• _EXERCISES TO COMPLETE_:
**1.** In the forum thread about stowaways in lorry trailers, what did the poster who was burgled replace their standard uPVC doors with?
**2.** Carry on the forum thread about stowaways in lorry trailers, starting after its final line.

999... There are some scumbags in my trailer

Silly man he should have just turned around and joined the end of operation stack. He could then have opened the doors when he got to Calais. :smiling_imp:

I have scumbags in my trailer most day’s.

They usually get out though once its loaded.

albion:
i was trying to work out how long this had been going on and I was thinking it really started to be bad about 2007 and then I found this from April 2006

news.bbc.co.uk/1/hi/uk_politics/726478.stm

15 years later and all the problems highlighted have not even been slightly addressed.

So in nearly 20 years no firm individually, or collectively via a transport association, when ordering a new trailer/ wagon made any attempt to work with the firms making them to develop a more secure system? A bit of cord, plastic tags or padlocks is as far as their imagination can reach? Maybe if enough get heavily fined then the hauliers will make a concerted attempt to make THEIR vehicles more secure?

Speaking purely personally, I’m not an engineer, I wouldn’t actually have the knowledge to discuss that; I can go so far, but I’m not an innovator. We actually run very secure trailers hence our only once blemished record around 8 years ago, but that relates to the product we carry being high value and the premium that consignors are willing to pay.

However, it does sort of miss the point that there is a limit to how secure you can make anything. I was burgled once and changed my doors from standard uPVC to a strengthened composite door. I’d have been quite narked if the copper had turned up and said, ‘You didn’t make your house secure enough, here’s a £2k fine’.

There has to be a reasonable expectation for everyone to do their bit. In 15 years +,the governments should have sorted out whose responsibility it is to control the migrants at this pinch point and arrived at a solution. No idea what that solution is, I’m paid to shift stuff, not make government policy relating to global refugee problems. Instead of which, 15+years ago, loads of people hanging around trying to get into trucks. Present day, lots more people hanging around trying to get into trucks…

Yeardley’s AFAIK, have spent over 70k making their trucks more secure and taking preventative action and they still ended up with four illegals in the back of one of their trucks last week

albion:
However, it does sort of miss the point that there is a limit to how secure you can make anything. I was burgled once and changed my doors from standard uPVC to a strengthened composite door. I’d have been quite narked if the copper had turned up and said, ‘You didn’t make your house secure enough, here’s a £2k fine’.

No, it won’t be the police handing you a fine but effectively you get fined by an increase in insurance premiums, make no effective attempt to secure your property and get burgled again and your premiums rise again. Your property, the onus is on you to make a reasonable attempt to safeguard it.

Indeed, reasonable. Re-designing trailers, IMO, is beyond what could be classed as reasonable.

Vid:

albion:
However, it does sort of miss the point that there is a limit to how secure you can make anything. I was burgled once and changed my doors from standard uPVC to a strengthened composite door. I’d have been quite narked if the copper had turned up and said, ‘You didn’t make your house secure enough, here’s a £2k fine’.

• _ENTRIES PROVIDED_:
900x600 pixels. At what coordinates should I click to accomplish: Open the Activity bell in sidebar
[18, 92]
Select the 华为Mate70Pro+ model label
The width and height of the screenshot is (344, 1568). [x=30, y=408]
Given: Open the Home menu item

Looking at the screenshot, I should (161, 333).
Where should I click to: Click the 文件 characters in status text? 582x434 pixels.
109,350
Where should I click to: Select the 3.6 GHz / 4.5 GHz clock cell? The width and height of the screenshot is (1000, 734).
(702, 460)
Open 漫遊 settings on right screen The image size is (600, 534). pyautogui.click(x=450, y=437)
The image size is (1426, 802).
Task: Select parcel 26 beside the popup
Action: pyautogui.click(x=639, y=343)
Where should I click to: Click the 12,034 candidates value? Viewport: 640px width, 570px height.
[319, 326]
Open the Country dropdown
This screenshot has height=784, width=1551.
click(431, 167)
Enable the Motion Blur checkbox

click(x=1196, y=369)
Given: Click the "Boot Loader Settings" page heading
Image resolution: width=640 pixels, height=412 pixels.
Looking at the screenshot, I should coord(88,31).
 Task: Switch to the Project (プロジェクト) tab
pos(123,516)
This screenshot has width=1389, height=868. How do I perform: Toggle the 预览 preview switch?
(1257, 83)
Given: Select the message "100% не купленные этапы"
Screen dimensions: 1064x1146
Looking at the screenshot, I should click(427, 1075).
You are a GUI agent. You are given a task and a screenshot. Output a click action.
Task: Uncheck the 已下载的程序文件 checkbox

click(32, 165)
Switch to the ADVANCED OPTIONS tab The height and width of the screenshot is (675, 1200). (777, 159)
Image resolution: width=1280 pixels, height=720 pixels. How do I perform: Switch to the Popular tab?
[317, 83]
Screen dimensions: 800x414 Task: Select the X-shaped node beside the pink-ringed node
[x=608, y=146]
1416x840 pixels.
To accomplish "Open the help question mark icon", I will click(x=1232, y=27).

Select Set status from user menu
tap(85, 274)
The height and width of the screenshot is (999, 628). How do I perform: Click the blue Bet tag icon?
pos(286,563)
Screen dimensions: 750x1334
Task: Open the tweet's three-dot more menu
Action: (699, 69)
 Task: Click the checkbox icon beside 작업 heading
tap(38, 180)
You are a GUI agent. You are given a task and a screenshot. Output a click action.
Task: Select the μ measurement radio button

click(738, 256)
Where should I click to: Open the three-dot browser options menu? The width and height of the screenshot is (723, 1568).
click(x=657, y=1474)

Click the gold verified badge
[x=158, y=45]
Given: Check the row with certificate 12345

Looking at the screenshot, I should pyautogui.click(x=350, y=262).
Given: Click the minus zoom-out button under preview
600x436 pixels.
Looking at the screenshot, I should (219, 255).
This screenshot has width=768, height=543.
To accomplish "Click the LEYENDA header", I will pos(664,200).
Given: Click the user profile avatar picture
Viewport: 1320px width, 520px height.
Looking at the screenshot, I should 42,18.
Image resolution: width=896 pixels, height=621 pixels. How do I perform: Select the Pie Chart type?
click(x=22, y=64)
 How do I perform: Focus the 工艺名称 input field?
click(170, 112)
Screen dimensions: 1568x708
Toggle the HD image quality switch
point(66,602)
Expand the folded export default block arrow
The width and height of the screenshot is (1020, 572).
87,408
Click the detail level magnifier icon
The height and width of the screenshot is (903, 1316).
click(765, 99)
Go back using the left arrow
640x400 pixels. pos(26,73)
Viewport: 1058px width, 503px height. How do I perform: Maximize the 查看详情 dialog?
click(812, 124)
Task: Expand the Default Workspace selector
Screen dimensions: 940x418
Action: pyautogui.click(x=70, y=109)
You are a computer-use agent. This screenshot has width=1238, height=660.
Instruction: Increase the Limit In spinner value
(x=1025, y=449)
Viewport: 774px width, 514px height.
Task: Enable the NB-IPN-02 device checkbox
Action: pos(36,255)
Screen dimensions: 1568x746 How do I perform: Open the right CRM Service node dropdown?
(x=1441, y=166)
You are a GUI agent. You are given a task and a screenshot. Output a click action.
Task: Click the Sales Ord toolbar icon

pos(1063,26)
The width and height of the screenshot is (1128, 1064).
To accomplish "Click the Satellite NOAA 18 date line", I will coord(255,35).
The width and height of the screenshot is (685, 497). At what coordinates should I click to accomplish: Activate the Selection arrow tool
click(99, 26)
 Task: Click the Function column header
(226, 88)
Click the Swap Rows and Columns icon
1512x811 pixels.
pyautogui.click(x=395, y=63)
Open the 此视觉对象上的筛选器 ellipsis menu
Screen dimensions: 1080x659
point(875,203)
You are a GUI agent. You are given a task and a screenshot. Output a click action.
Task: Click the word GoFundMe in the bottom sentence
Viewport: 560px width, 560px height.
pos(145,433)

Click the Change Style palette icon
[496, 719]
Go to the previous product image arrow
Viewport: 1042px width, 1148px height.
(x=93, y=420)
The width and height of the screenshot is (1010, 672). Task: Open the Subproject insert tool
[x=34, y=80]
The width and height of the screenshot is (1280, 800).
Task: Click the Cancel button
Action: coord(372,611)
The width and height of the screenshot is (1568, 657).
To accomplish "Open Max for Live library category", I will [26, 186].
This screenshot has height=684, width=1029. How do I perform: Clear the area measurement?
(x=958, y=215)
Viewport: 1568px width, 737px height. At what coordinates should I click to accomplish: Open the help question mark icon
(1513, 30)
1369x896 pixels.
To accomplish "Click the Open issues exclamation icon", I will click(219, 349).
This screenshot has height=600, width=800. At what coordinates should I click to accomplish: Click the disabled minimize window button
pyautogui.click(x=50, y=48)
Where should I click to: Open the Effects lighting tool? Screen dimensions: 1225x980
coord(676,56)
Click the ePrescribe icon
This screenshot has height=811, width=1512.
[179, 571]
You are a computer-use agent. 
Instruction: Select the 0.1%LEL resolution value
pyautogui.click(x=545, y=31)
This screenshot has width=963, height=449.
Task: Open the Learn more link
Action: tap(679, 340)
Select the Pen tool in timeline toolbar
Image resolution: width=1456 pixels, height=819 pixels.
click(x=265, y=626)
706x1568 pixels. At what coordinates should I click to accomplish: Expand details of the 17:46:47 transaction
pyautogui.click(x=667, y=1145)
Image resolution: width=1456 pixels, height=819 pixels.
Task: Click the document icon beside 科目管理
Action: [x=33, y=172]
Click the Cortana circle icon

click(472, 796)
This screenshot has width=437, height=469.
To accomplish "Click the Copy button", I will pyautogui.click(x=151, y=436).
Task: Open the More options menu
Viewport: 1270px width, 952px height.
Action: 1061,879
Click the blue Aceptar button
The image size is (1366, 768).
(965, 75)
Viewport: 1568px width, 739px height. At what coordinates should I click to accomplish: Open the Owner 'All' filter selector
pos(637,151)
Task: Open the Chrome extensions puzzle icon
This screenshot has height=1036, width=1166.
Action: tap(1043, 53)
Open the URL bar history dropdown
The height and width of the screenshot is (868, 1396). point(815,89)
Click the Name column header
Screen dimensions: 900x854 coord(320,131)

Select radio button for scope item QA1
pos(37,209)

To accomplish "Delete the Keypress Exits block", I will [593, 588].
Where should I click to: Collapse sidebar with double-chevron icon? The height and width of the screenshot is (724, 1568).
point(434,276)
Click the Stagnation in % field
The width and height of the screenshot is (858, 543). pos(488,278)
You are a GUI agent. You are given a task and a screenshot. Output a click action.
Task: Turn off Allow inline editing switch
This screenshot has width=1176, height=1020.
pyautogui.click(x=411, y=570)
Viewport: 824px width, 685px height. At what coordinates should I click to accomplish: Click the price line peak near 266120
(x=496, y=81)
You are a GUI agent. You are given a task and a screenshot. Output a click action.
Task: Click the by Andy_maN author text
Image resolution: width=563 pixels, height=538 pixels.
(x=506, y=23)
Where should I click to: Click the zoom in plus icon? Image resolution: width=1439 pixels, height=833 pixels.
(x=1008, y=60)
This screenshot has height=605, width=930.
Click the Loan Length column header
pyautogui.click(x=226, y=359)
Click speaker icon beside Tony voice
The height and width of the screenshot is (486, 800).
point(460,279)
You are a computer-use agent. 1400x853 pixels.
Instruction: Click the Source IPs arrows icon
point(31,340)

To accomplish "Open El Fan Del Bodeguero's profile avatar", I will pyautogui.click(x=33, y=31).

• _ANSWER SET_:
**1.** A strengthened composite door.

**2.**
No, it won’t be the police handing you a fine but effectively you get fined by an increase in insurance premiums, make no effective attempt to secure your property and get burgled again and your premiums rise again. Your property, the onus is on you to make a reasonable attempt to safeguard it.

Hmmm Vid not sure what line of work you are in would guess however that you are not through Calais on a regular basis. The people trying to get into trailers are a fairly ingenious bunch, had illegals get into a curtain sider in 2005 cords secured large padlock on the doors and another on the cords yet found 8 Chinese in there in the morning. On checking the trailer everything was all intact no cuts in the curtain or roof they had used a ratchet strap slung over the trailer and pulled it down to release the buckles and slid in then someone had done them up afterwards only sign of a break in was scuffing at the top of the trailer where the ratchet strap had been thrown over. Also know of drivers who thinking they are doing the right thing have told customs they have illegals on board and still been fined must be the only time you report a crime and then get fined for your efforts, be interesting to know if the border agency fined themselves when an illegal came through underneath on one of their vehicles!!!

Vid:

albion:
i was trying to work out how long this had been going on and I was thinking it really started to be bad about 2007 and then I found this from April 2006

news.bbc.co.uk/1/hi/uk_politics/726478.stm

15 years later and all the problems highlighted have not even been slightly addressed.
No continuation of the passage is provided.